Start of Data section
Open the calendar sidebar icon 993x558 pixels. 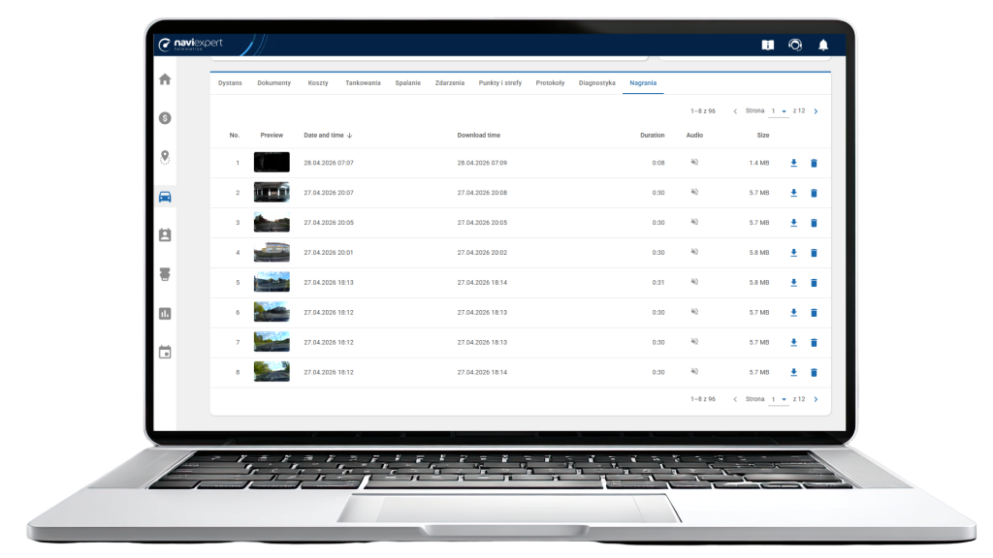[x=165, y=353]
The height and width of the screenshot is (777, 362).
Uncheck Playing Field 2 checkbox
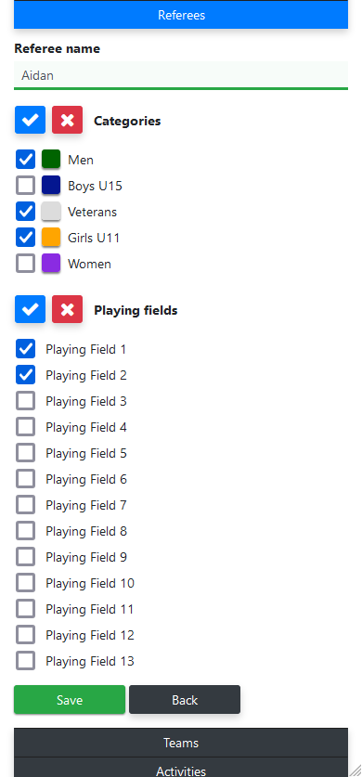(26, 375)
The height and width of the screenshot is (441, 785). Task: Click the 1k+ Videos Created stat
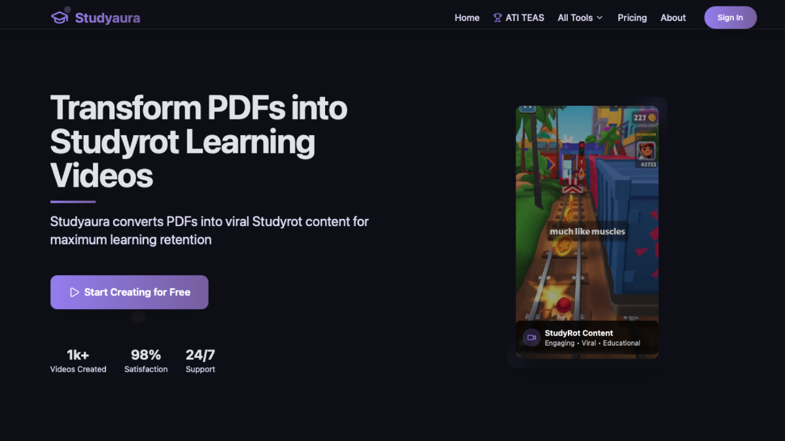[x=78, y=361]
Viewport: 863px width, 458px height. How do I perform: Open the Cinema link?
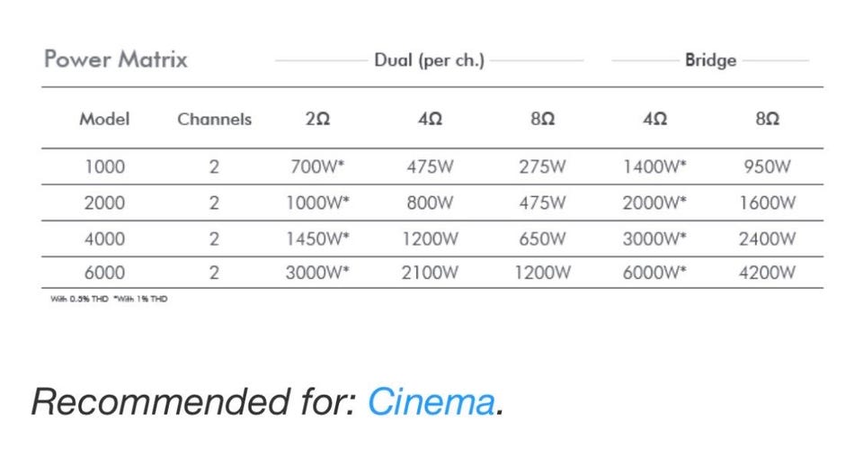click(431, 402)
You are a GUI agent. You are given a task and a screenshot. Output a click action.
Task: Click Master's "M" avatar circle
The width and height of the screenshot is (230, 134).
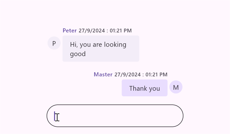(176, 87)
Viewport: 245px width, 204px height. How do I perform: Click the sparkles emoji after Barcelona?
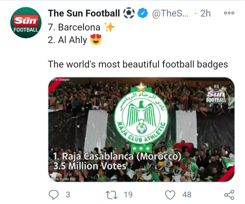tap(109, 27)
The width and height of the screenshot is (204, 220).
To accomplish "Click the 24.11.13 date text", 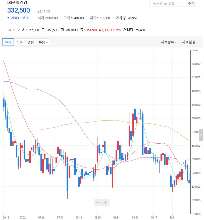I will coord(44,11).
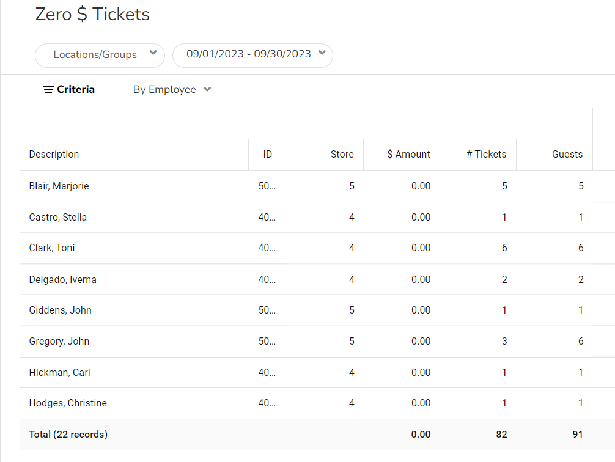Sort by the Guests column header
Screen dimensions: 615x462
pos(567,155)
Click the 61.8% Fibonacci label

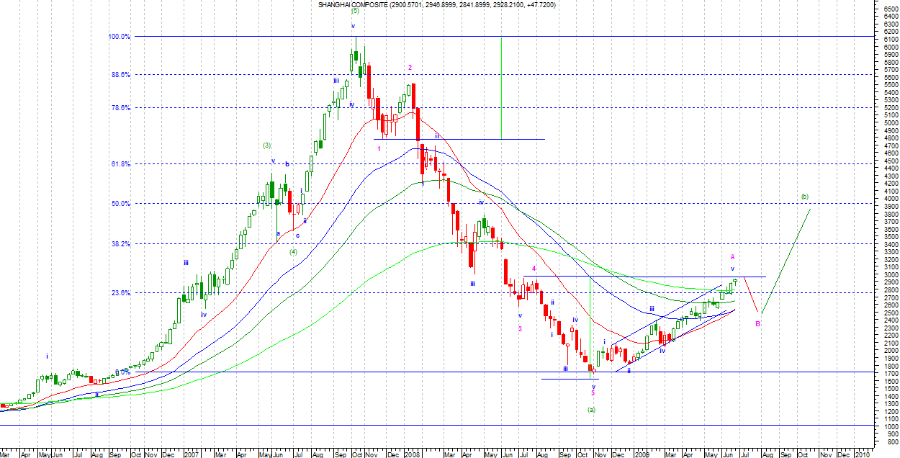click(120, 164)
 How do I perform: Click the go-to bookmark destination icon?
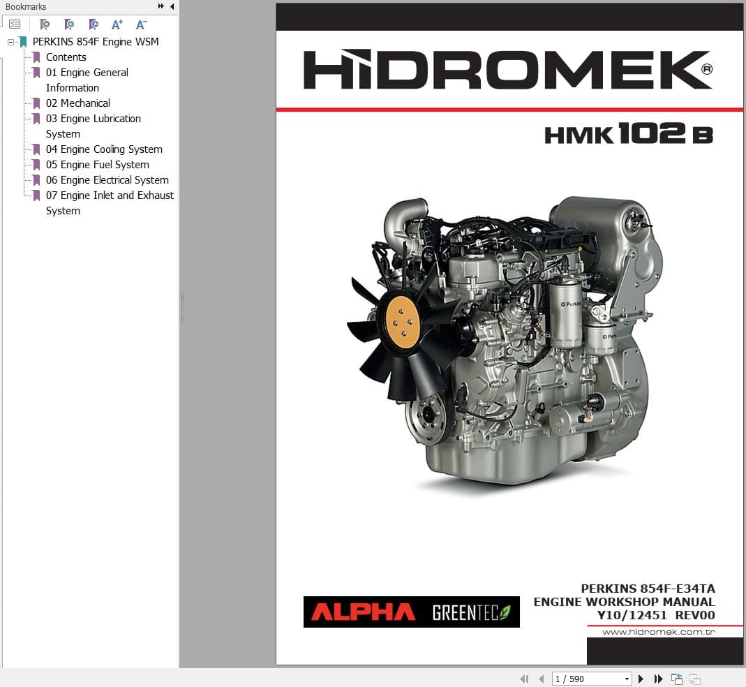(94, 24)

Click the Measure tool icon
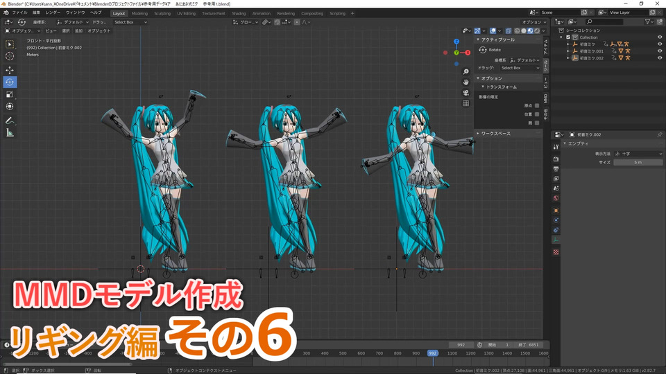10,132
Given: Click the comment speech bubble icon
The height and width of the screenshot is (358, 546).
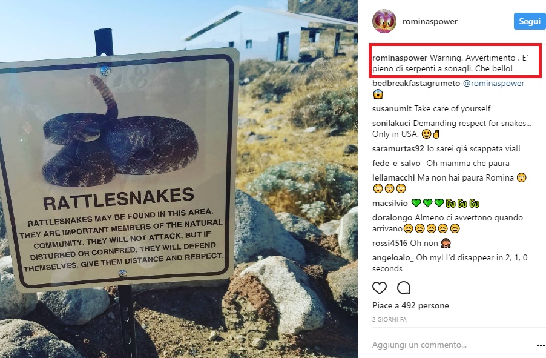Looking at the screenshot, I should pos(404,288).
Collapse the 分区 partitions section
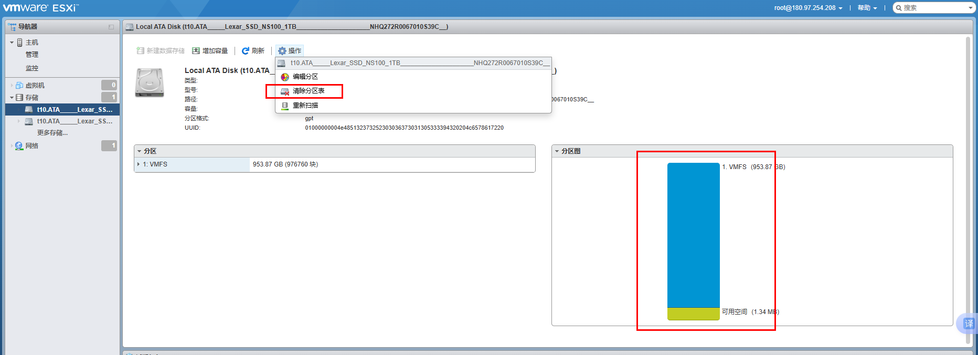 click(x=139, y=151)
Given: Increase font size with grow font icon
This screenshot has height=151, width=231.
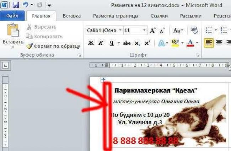Looking at the screenshot, I should [153, 31].
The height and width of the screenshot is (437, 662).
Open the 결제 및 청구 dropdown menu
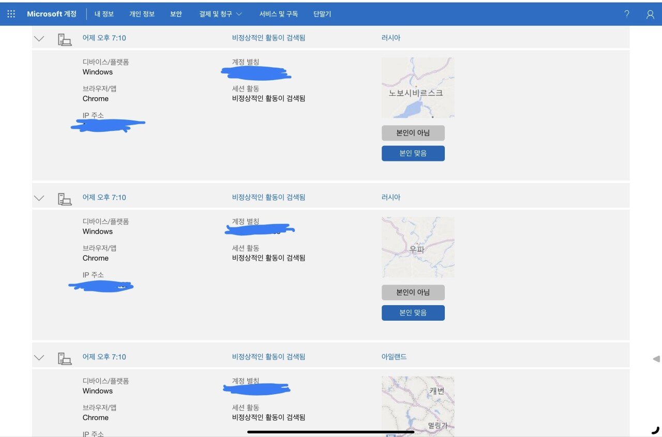click(x=220, y=14)
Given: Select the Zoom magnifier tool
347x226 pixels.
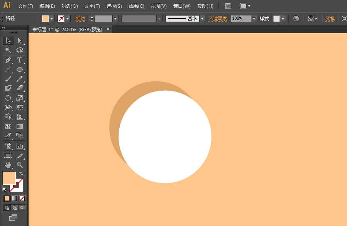Looking at the screenshot, I should pos(20,165).
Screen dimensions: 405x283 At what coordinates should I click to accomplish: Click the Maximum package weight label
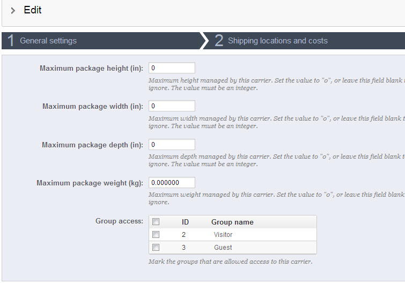[x=90, y=183]
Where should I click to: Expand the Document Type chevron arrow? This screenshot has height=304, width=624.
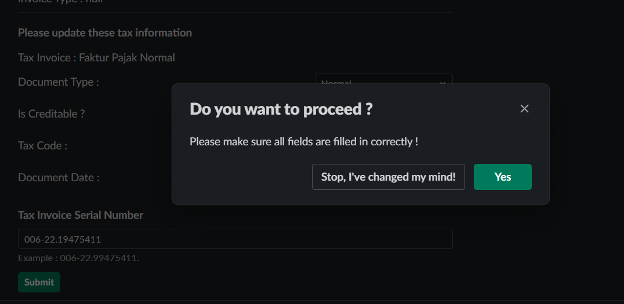tap(443, 80)
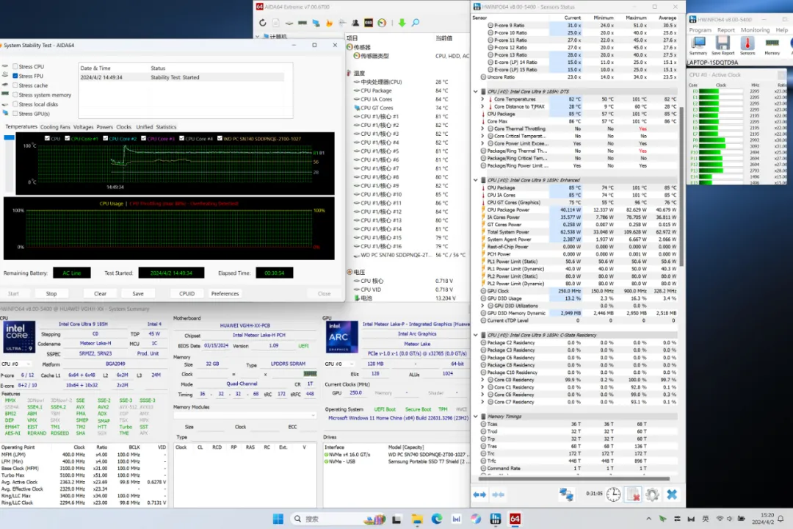
Task: Click AIDA64 icon in Windows taskbar
Action: coord(515,519)
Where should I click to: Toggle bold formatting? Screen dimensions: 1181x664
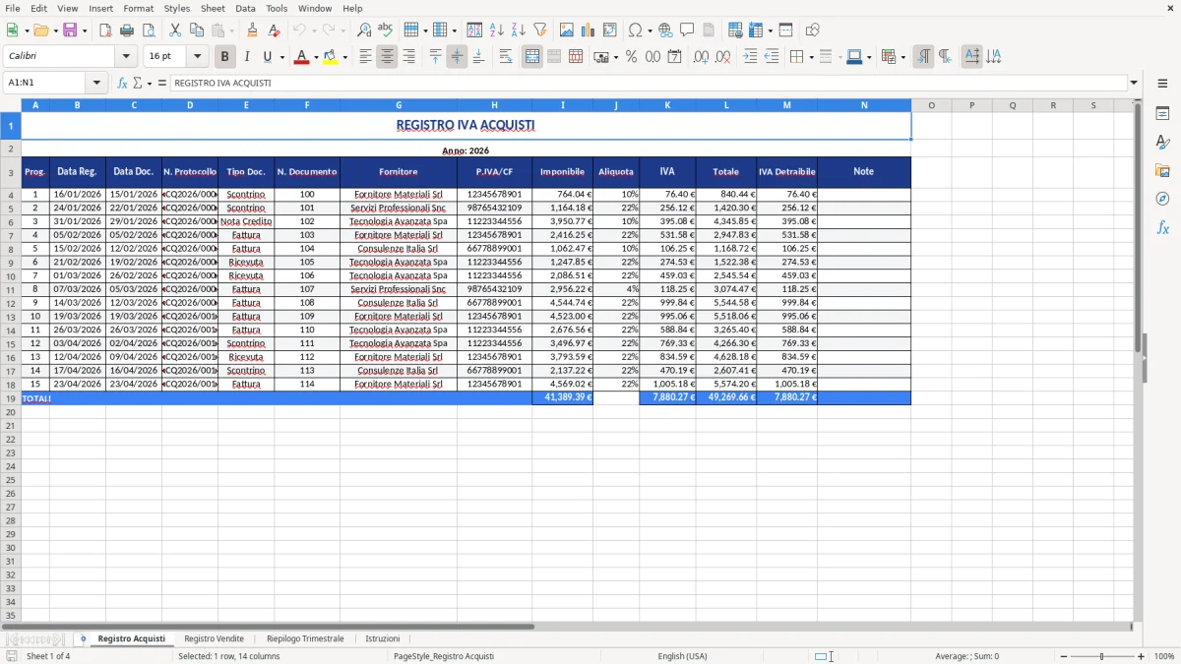[x=224, y=56]
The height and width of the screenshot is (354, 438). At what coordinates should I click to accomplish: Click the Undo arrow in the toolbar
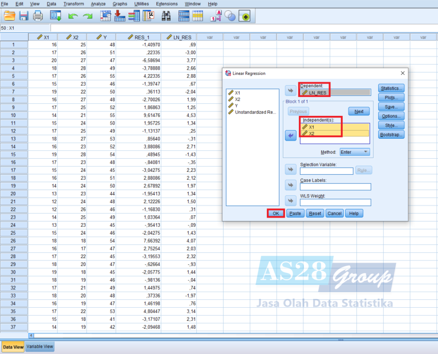pos(73,16)
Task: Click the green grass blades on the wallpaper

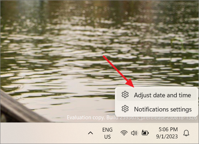Action: (x=178, y=42)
End of Data section
### What to do
Leaving every picture aside, reproduce exactly the lines above from the one with "Uncheck Playing Field 2 checkbox" up to and including the one with "You are a GUI", and no others.

### Result of this task
Uncheck Playing Field 2 checkbox
(26, 375)
The height and width of the screenshot is (441, 785). Task: Click the 1k+ Videos Created stat
[x=78, y=361]
Viewport: 863px width, 458px height. How do I perform: Open the Cinema link?
click(431, 402)
You are a GUI agent. You are given a task and a screenshot. Output a click action.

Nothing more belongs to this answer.